The “tyranny of distance”, outsourcing versus in-house and the rise and rise of external merchandising teams... Sales agents communicate how their roles are changing and what challenges the future could bring.

To view a PDF of the complete feature as it appeared in NZ Hardware Journal magazine, click the download button at the bottom of this page.

After speaking to the range of sales agents involved in this feature, I can safely say that all of them are very happy to be involved in the hardware channel with all parties reporting steady and in many cases growing business over the last year.

I start with Janelle Blackmore, National Sales & Marketing Manager for VSS, who feels that more and more companies are realising the benefits of partnering with specialised sales and merchandising providers and is confident that this will continue into the foreseeable future.

“We are forecasting growth in the outsourcing of sales and merchandising functions to companies like us who specialise in this area,” Blackmore says.

“We see that there will be a significant shift in suppliers who have typically managed their own sales and merchandising teams who are now outsourcing their sales function.”

She identifies national coverage and the ability to provide live field reporting via software for greater transparency as key attributes that any successful sale agent team needs to provide the channel.

 

SALES AND MERCHANDISING

Speaking to Crossmark’s ANZ CEO, David Murray, I asked him about the reported shifts within the industry away from the sales side of his business and towards merchandising.

“In New Zealand, we restructured our business into distinct sales and merchandising arms to adapt to the changing retail landscape over there,” he explains.

“We’re finding that a lot a lot of manufacturers are tending to outsource more of their merchandising so it’s an increasing part of our business.

“Having said that, there is still a need for our staff to liaise with the sales staff of the manufacturing companies that we represent.”

A key concern that David Murray has in the New Zealand market is the Government’s announcement of a minimum wage increase.
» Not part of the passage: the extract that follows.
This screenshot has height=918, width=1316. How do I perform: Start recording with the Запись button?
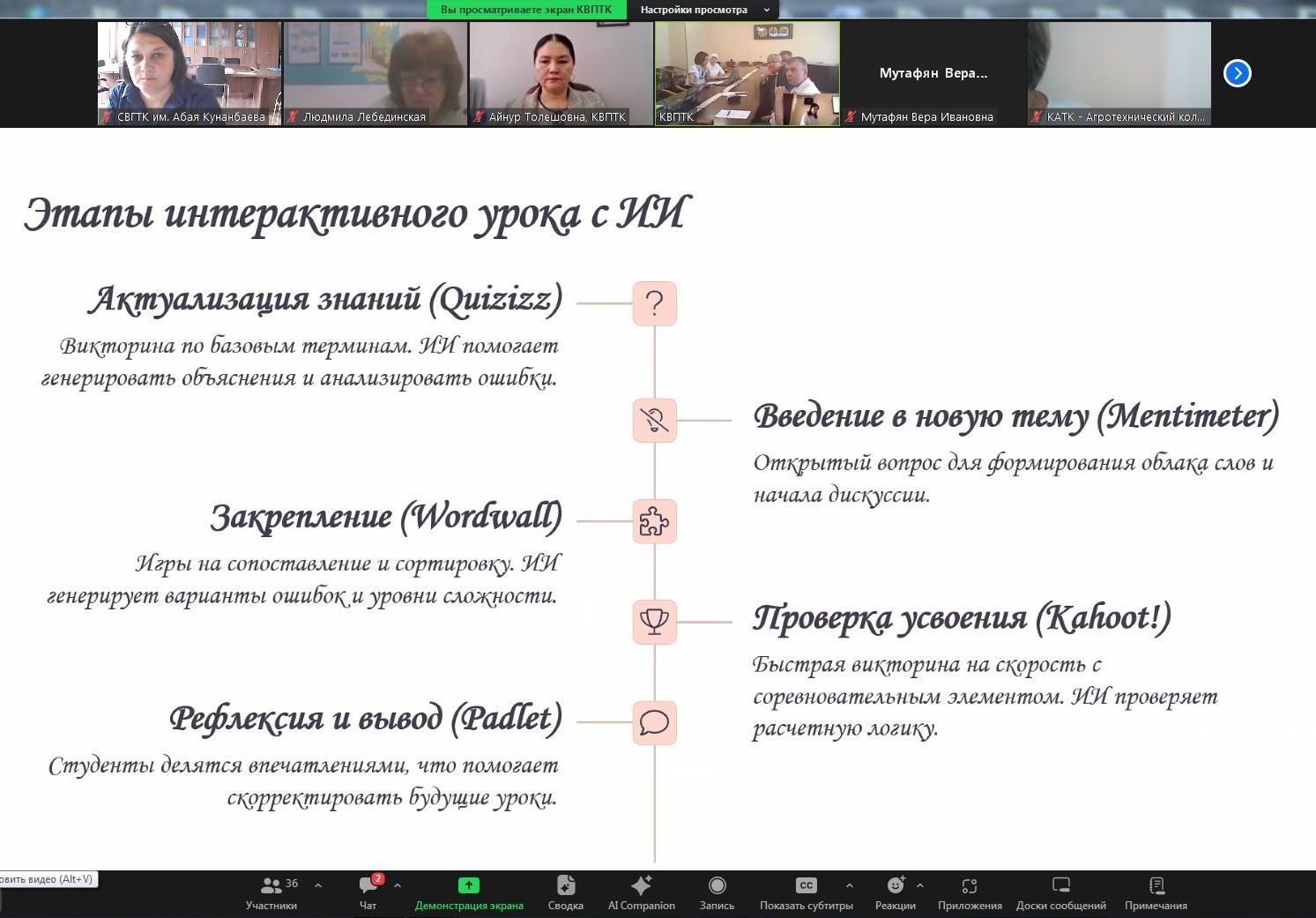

“That’s going to impact companies like ourselves but also a lot of the retailers out there and we feel there is going to be a need for a lot more analysis of where people spend their money in retail environments.

“So, instead of sending field staff to every store to do a standard half hour call, you’ve got to get more bang for your buck in there because it’s going to be a bit more expensive for everybody and these cost pressures aren’t going to go away.”

 

IT’S A STEP CHANGE

For his part, Grant Emmett, National Sales & Operations Manager at Creative Activation, feels the shift towards merchandising is part of “a step change away from more of a marketing-driven idealism”.

“My thought is that there seems to be a lot more marketing dollars being freed up due to digital marketing being a lot cheaper than traditional methods.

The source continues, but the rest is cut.